Records provided:
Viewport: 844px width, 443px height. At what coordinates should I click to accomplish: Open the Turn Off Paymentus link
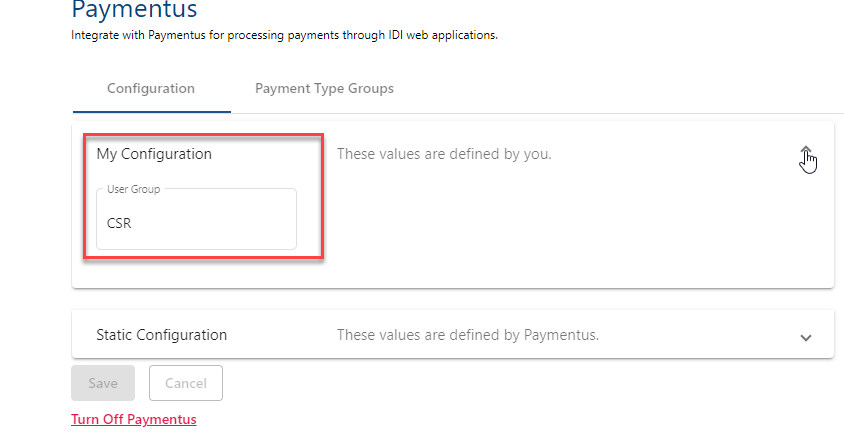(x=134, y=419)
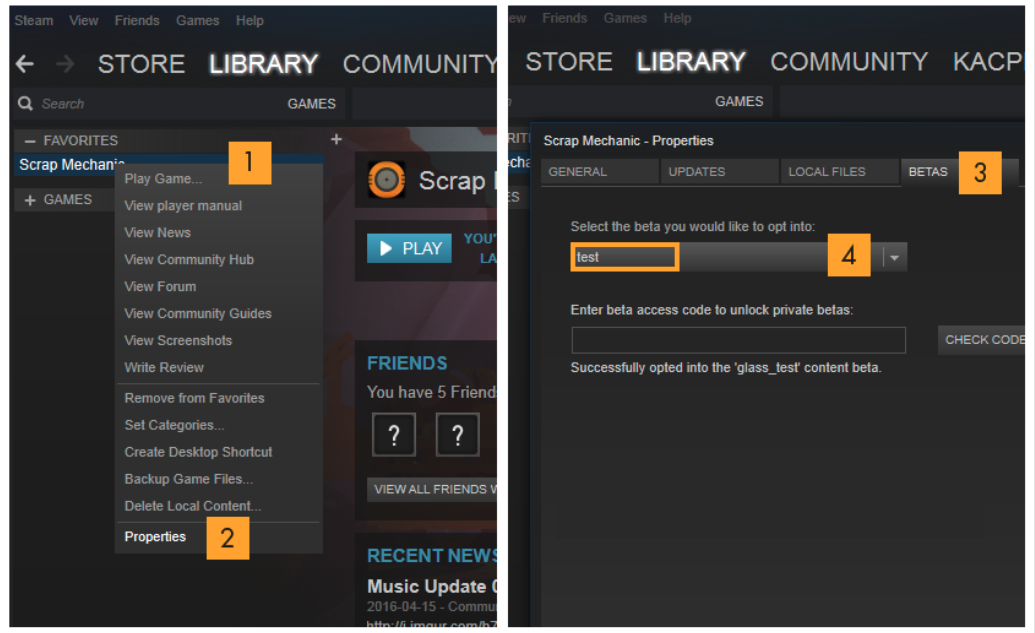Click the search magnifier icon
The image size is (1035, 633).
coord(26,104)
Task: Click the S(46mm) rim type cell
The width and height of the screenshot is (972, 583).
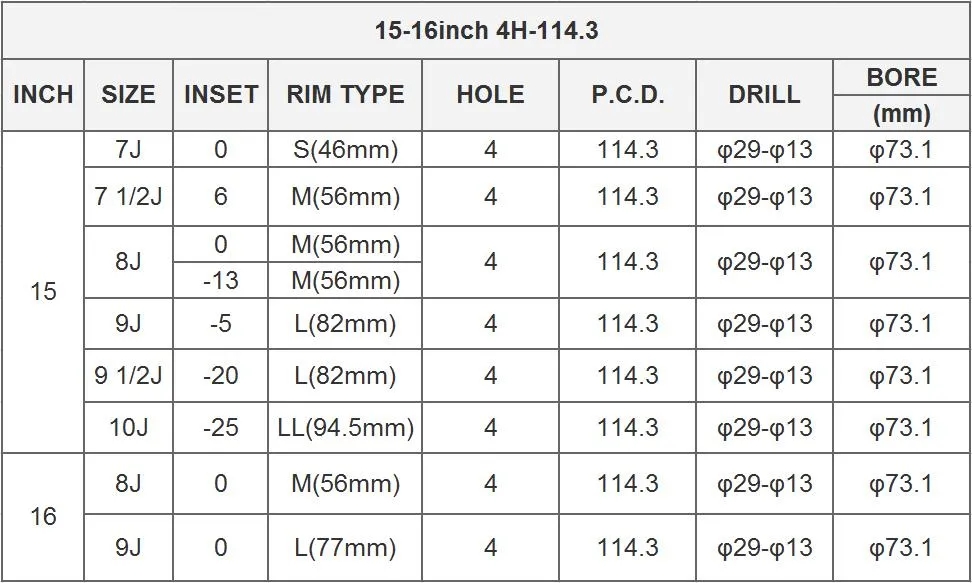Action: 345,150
* * *
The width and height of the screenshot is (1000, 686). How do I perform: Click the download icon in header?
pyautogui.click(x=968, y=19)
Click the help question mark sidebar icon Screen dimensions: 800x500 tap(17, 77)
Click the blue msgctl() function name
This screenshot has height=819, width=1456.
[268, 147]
==
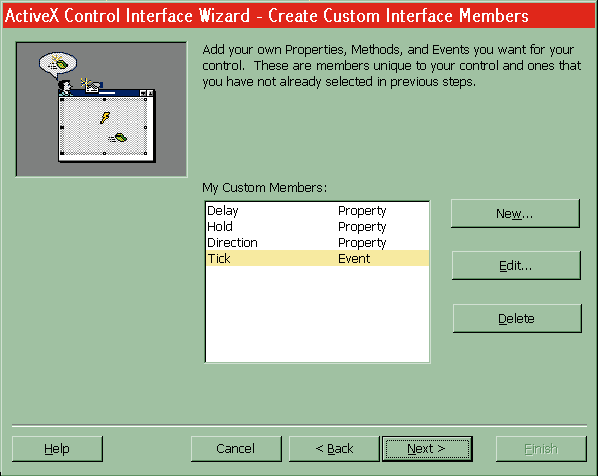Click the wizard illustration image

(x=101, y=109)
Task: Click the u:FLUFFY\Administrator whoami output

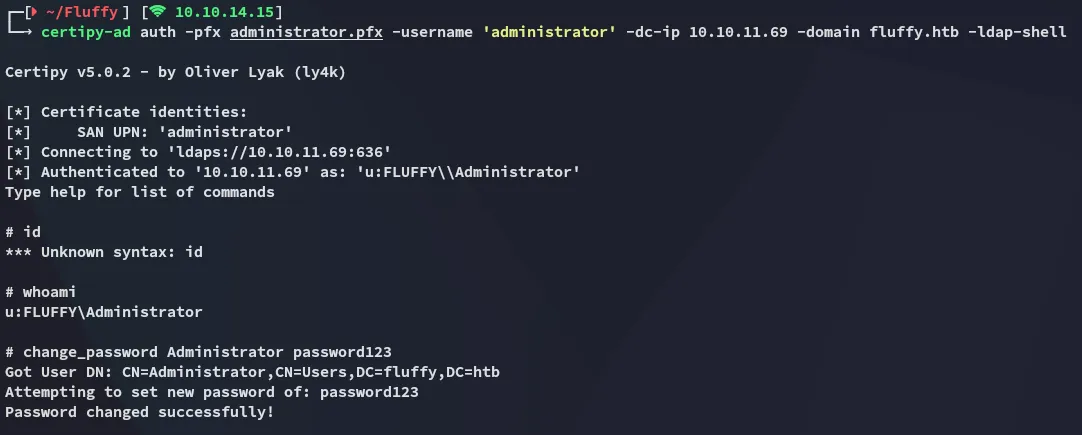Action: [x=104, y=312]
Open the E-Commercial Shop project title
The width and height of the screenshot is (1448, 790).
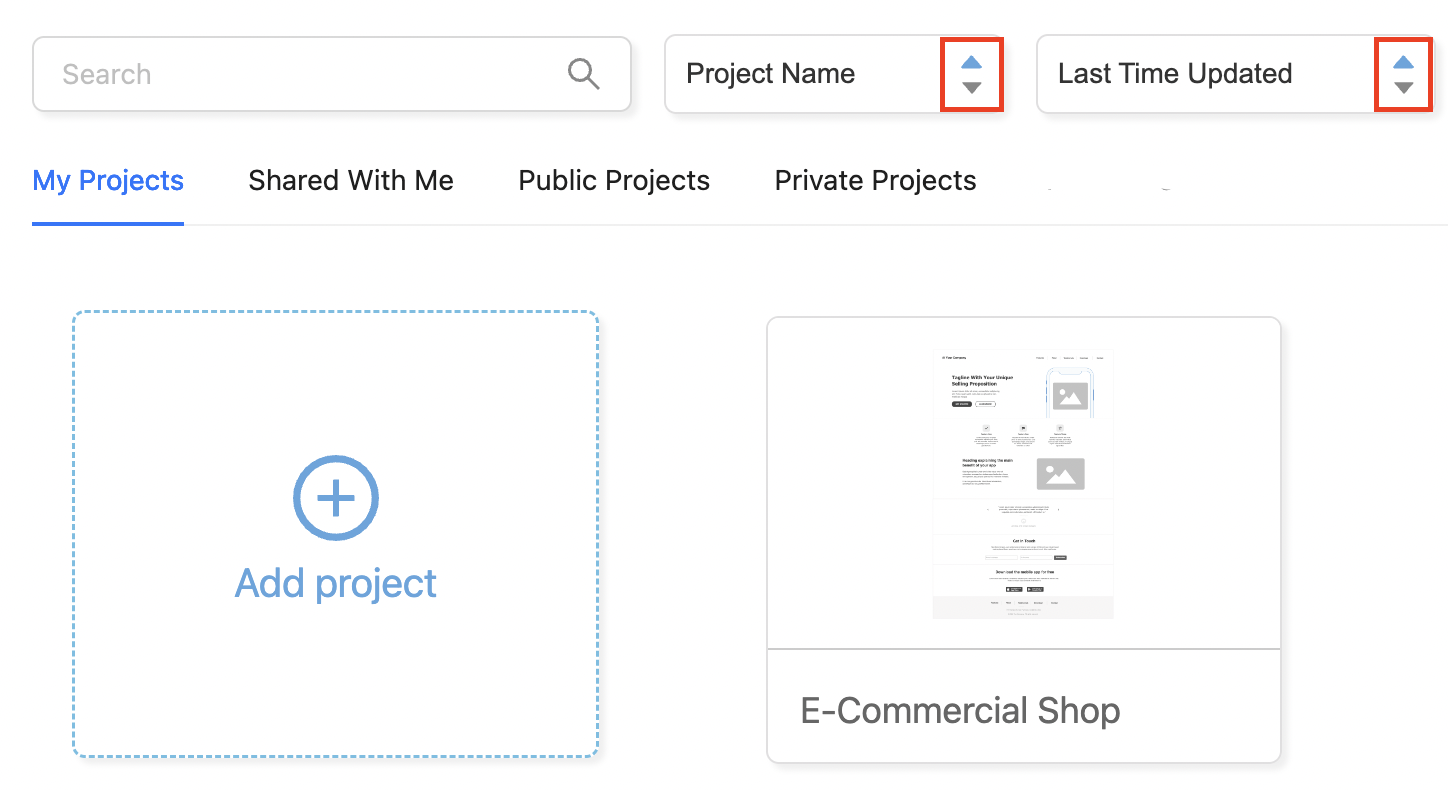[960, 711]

What you should do:
Pictures in the material above should be skipped; print exactly the lines from the one with "Viewport: 844px width, 443px" through the one with "Task: Click the S(46mm) rim type cell".

Problem solution:
Viewport: 844px width, 443px height. At what coordinates should I click to accomplish: Open the Turn Off Paymentus link
(x=134, y=419)
Click the search magnifier icon
The image size is (1035, 633).
coord(26,104)
Task: Click the S(46mm) rim type cell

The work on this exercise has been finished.